Kaleta: Nikt nie zagwarantuje, że TVN nie wpadnie w ręce chińskie czy rosyjskie
Gość "Salony politycznego Trójki" podkreślił, że proponowane zapisy mają na celu przede wszystkim wzmocnienie bezpieczeństwa medialnego kraju.
– Jest to szczególnie istotne dzisiaj, kiedy demokracje borykają się z problemem dezinformacji czy próbami wpływania na wyniki wyborów. Niestety USA mają tutaj wiele na sumieniu, bo chociażby w ostatnich wyborach prezydenckich słyszeliśmy o tym, jak media internetowe mogły wspomagać jednego z kandydatów – odpowiedział na krytykę projektu nowelizacji byłej ambasador USA w Polsce Ambasador Gorgette Mosbacher.
Wiceszef resortu sprawiedliwości podkreślił, że w obronę TVN przede wszystkim zaangażowany jest amerykański biznes.
– Nie wiadomo, kto będzie następnym właścicielem TVN, bo widzimy, że w ramach tych portfeli wielkich grup światowych medialnych amerykańskim, stacja jest traktowana jako taki kąsek, który jest sprzedawany co chwilę – powiedział.
– Nikt nie zagwarantuje pani Mosbacher (...) ani żadnemu następnemu ambasadorowi USA w Polsce, że np. TVN nie trafi w ręce kapitału chińskiego czy rosyjskiego – ostrzegał Kaleta.

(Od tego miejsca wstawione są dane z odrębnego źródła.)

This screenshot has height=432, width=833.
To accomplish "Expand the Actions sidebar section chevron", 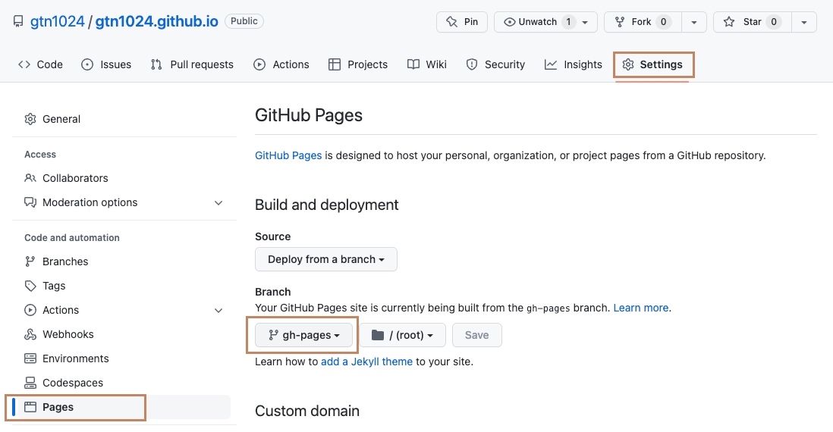I will point(218,310).
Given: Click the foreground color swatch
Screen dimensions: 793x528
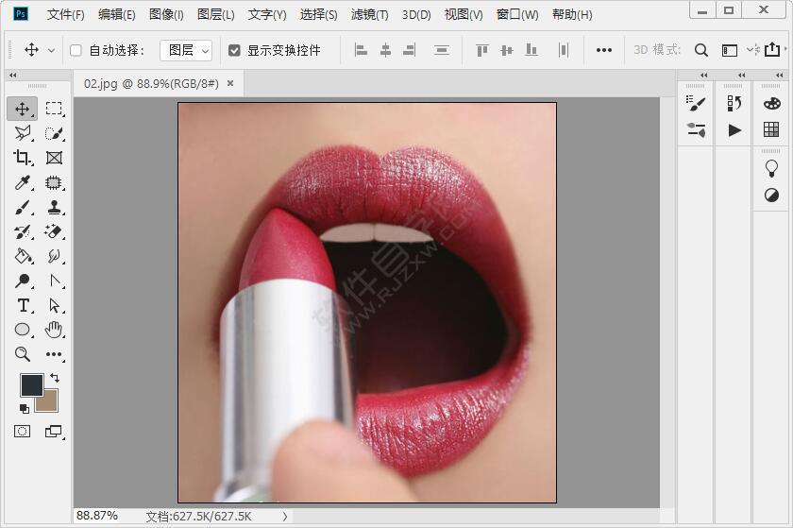Looking at the screenshot, I should click(31, 383).
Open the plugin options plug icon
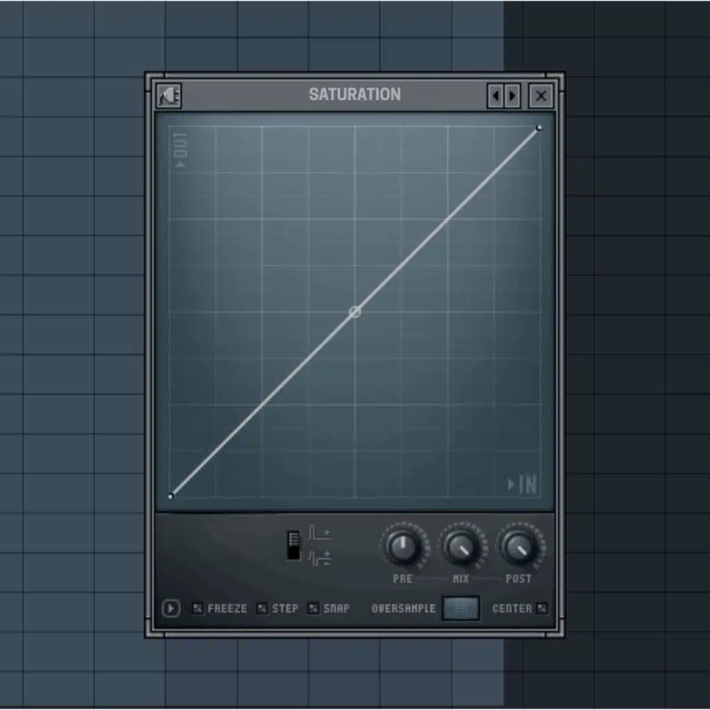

Polityk podkreślił, że proponowane zapisy ograniczą wpływy na polskim rynku medianym przede wszystkim państw spoza Unii Europejskiej. Z mocy obowiązujących na terenie wspólnoty przepisów, większościowe udziały w mediach będą mogły mieć kraje UE.
W obronie TVN
O ile ja się nie zgadzam z linią tej stacji i uważam, że jest stricte upolityczniona w kierunku liberalnym, w kierunku lewicowym, kierunku wspierania opozycji, to mimo wszystko jest elementem wewnętrznej debaty politycznej w Polsce – przyznał przedstawiciel Solidarnej Polski.
Polityk dodał, że zarówno dla państwa, opozycji korzystne by było przecięcie jakichkolwiek watpliwości, czy linia TVN jest prowadzona z zewnątrz.